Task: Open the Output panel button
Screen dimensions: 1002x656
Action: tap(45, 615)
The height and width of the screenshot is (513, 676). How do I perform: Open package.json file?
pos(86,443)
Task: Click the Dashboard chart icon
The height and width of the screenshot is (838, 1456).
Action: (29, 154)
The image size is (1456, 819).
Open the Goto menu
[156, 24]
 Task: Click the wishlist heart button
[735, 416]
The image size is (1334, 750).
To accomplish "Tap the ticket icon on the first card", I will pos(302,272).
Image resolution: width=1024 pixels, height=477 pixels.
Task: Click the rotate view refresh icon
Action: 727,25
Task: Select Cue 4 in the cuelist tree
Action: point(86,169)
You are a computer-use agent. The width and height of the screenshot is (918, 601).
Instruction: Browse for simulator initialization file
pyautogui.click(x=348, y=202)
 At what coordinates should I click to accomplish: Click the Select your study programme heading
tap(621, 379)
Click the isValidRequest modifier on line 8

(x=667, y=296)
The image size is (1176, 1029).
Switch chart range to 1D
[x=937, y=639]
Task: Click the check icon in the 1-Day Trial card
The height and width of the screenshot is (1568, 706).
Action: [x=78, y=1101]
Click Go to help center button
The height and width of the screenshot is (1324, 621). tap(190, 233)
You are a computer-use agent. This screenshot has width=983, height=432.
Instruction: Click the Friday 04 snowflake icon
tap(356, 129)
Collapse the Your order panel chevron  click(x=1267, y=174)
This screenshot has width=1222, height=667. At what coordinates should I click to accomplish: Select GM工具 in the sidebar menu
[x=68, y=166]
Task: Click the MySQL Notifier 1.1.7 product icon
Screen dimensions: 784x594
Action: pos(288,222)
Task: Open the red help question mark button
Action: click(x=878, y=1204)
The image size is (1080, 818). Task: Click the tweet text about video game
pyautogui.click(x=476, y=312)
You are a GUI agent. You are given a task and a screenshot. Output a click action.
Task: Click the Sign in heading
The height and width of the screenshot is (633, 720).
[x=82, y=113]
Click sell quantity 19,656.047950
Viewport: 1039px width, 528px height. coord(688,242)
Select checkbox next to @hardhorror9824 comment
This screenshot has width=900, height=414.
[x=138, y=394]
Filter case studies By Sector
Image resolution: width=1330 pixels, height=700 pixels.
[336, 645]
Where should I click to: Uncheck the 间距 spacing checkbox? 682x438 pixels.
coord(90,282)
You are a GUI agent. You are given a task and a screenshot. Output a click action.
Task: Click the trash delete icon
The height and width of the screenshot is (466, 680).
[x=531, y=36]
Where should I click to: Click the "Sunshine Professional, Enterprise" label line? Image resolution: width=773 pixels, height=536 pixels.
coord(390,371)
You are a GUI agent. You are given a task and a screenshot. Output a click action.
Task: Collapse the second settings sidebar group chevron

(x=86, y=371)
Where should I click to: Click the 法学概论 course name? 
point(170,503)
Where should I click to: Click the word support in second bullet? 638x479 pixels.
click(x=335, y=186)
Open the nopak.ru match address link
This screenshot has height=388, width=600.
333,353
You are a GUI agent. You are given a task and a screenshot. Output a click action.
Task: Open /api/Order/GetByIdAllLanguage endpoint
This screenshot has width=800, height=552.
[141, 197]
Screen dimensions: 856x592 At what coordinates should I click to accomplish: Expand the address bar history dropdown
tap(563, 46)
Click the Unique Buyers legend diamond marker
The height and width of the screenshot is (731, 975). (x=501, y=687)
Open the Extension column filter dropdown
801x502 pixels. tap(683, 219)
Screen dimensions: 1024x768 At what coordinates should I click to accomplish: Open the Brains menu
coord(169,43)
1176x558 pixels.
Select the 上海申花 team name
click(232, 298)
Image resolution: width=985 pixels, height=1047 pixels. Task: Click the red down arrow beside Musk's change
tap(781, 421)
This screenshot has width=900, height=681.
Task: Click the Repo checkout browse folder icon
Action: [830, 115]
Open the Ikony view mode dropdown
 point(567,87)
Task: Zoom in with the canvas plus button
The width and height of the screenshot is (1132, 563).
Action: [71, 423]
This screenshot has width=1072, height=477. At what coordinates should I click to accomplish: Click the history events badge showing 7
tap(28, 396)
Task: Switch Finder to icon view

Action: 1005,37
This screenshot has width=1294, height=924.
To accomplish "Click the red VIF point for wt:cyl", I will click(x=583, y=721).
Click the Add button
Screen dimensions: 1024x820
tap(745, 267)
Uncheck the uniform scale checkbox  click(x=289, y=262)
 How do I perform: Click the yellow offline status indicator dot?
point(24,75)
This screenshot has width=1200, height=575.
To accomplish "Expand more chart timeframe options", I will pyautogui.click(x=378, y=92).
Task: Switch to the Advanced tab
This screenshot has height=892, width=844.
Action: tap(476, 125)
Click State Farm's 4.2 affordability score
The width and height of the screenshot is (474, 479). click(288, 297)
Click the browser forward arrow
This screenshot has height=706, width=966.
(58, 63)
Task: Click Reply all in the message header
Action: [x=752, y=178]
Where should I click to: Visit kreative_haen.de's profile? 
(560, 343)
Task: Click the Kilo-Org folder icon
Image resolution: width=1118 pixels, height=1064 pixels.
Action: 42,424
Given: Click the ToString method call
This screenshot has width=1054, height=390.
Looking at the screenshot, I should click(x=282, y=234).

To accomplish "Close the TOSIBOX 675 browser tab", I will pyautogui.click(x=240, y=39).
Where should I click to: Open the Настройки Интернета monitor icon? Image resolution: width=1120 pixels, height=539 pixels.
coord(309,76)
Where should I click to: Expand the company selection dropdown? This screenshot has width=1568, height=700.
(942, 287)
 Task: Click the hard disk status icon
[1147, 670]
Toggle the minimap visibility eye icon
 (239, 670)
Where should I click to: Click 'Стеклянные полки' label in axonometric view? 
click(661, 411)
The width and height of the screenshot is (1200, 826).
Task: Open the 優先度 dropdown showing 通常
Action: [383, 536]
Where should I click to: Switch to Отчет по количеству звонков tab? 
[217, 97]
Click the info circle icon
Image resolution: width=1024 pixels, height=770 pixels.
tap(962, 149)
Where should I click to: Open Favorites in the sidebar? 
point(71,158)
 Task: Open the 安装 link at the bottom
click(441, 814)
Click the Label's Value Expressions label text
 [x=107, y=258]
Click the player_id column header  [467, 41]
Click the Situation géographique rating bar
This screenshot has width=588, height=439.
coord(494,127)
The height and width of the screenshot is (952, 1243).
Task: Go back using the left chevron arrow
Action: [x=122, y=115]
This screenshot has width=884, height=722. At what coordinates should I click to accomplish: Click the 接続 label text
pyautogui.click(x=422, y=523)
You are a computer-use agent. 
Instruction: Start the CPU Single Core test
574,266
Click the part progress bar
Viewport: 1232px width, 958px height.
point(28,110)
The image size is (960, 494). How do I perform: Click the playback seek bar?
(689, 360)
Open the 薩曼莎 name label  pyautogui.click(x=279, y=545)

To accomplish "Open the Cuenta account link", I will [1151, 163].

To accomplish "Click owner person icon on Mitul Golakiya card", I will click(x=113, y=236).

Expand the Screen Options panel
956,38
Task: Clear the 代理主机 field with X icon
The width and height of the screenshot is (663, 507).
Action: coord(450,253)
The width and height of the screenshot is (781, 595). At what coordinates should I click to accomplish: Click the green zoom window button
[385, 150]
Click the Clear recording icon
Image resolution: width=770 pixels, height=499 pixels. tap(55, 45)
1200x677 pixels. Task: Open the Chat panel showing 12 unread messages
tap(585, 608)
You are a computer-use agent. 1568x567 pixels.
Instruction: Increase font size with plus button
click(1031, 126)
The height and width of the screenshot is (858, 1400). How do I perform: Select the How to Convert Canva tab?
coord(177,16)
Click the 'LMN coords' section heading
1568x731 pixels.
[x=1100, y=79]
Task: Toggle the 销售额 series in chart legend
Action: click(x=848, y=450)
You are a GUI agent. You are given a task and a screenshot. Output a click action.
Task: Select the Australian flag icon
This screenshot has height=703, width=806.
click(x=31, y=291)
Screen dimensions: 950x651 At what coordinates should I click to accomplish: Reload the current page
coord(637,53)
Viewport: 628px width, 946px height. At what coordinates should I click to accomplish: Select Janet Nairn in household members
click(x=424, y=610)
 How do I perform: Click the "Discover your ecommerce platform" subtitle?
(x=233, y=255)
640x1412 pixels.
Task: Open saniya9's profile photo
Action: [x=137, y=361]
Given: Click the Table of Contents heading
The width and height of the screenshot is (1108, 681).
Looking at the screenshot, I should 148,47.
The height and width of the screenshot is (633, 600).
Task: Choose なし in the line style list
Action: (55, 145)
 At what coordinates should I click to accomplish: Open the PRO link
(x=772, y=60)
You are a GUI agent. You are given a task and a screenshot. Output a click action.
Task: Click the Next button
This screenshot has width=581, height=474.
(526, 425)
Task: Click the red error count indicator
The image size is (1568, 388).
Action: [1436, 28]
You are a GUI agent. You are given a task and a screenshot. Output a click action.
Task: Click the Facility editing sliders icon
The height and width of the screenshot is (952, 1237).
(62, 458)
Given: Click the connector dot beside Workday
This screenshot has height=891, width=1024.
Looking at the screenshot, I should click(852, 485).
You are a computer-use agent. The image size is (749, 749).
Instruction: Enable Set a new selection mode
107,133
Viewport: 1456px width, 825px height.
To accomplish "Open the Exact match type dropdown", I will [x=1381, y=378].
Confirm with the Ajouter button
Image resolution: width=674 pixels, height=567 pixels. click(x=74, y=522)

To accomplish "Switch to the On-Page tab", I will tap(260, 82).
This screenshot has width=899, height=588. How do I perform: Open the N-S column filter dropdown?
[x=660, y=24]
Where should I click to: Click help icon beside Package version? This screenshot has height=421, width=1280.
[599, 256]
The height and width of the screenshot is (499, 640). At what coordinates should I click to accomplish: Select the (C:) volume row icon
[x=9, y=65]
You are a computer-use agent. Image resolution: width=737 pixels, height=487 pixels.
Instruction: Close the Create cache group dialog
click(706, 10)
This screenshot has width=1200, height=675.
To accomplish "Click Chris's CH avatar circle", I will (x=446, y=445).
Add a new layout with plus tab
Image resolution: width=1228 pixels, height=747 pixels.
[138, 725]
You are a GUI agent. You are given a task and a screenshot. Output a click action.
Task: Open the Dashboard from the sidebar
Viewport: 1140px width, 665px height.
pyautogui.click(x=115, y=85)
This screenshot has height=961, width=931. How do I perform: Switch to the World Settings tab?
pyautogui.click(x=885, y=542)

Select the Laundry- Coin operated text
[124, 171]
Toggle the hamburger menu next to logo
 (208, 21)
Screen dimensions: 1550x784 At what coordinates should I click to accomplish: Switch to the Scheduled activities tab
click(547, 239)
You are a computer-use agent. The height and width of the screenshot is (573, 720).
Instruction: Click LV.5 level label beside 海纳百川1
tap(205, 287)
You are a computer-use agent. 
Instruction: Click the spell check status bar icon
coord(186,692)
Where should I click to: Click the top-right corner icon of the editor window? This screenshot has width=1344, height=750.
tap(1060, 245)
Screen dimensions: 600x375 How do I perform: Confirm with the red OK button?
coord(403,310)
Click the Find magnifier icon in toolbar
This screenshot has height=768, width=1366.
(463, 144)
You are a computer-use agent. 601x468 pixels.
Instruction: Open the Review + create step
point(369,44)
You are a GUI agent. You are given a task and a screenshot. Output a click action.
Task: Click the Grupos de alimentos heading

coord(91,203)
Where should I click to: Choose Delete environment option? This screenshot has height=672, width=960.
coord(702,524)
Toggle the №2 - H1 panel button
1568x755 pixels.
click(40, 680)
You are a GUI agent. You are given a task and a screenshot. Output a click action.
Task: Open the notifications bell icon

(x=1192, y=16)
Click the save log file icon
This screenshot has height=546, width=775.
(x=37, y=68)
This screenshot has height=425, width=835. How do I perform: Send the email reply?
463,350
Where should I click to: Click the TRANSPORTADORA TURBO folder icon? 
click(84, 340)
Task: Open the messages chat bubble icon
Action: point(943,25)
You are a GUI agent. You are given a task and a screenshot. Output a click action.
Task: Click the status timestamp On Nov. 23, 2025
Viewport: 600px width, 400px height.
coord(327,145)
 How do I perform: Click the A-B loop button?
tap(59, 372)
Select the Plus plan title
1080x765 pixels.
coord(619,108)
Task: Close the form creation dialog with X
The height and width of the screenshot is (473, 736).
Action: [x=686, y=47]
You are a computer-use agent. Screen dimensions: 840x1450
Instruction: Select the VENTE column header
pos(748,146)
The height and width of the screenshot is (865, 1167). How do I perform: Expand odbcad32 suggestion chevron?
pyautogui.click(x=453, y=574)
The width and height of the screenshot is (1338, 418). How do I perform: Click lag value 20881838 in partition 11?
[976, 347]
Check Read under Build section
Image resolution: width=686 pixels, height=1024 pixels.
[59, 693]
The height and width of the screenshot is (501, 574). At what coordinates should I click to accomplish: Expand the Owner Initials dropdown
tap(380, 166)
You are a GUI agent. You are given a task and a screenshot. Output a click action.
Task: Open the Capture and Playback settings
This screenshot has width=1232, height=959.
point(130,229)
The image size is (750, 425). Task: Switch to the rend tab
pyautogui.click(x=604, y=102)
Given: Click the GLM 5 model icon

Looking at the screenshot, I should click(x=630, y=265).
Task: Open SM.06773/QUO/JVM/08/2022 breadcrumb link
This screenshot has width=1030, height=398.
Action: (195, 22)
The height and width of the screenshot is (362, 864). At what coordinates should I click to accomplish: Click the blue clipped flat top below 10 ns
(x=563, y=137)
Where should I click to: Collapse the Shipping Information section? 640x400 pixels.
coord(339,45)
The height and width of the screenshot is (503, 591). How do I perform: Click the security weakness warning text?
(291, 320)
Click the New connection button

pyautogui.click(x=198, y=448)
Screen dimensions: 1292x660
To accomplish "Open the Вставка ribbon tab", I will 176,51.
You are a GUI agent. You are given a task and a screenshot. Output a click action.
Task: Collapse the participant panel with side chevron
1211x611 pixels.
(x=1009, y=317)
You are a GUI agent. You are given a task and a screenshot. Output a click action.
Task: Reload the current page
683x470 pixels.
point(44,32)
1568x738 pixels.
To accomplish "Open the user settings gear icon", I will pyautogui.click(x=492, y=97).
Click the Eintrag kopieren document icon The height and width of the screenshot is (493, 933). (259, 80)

**Exercise directions**
Please return the lines above that run from the line containing "Uncheck the uniform" to the line containing "Given: Click the ToString method call", inclusive, exactly and with no other lines.

**Exercise output**
Uncheck the uniform scale checkbox  click(x=289, y=262)
 How do I perform: Click the yellow offline status indicator dot?
point(24,75)
This screenshot has width=1200, height=575.
To accomplish "Expand more chart timeframe options", I will pyautogui.click(x=378, y=92).
Task: Switch to the Advanced tab
This screenshot has height=892, width=844.
Action: tap(476, 125)
Click State Farm's 4.2 affordability score
The width and height of the screenshot is (474, 479). click(288, 297)
Click the browser forward arrow
This screenshot has height=706, width=966.
(58, 63)
Task: Click Reply all in the message header
Action: [x=752, y=178]
Where should I click to: Visit kreative_haen.de's profile? 
(560, 343)
Task: Click the Kilo-Org folder icon
Image resolution: width=1118 pixels, height=1064 pixels.
Action: 42,424
Given: Click the ToString method call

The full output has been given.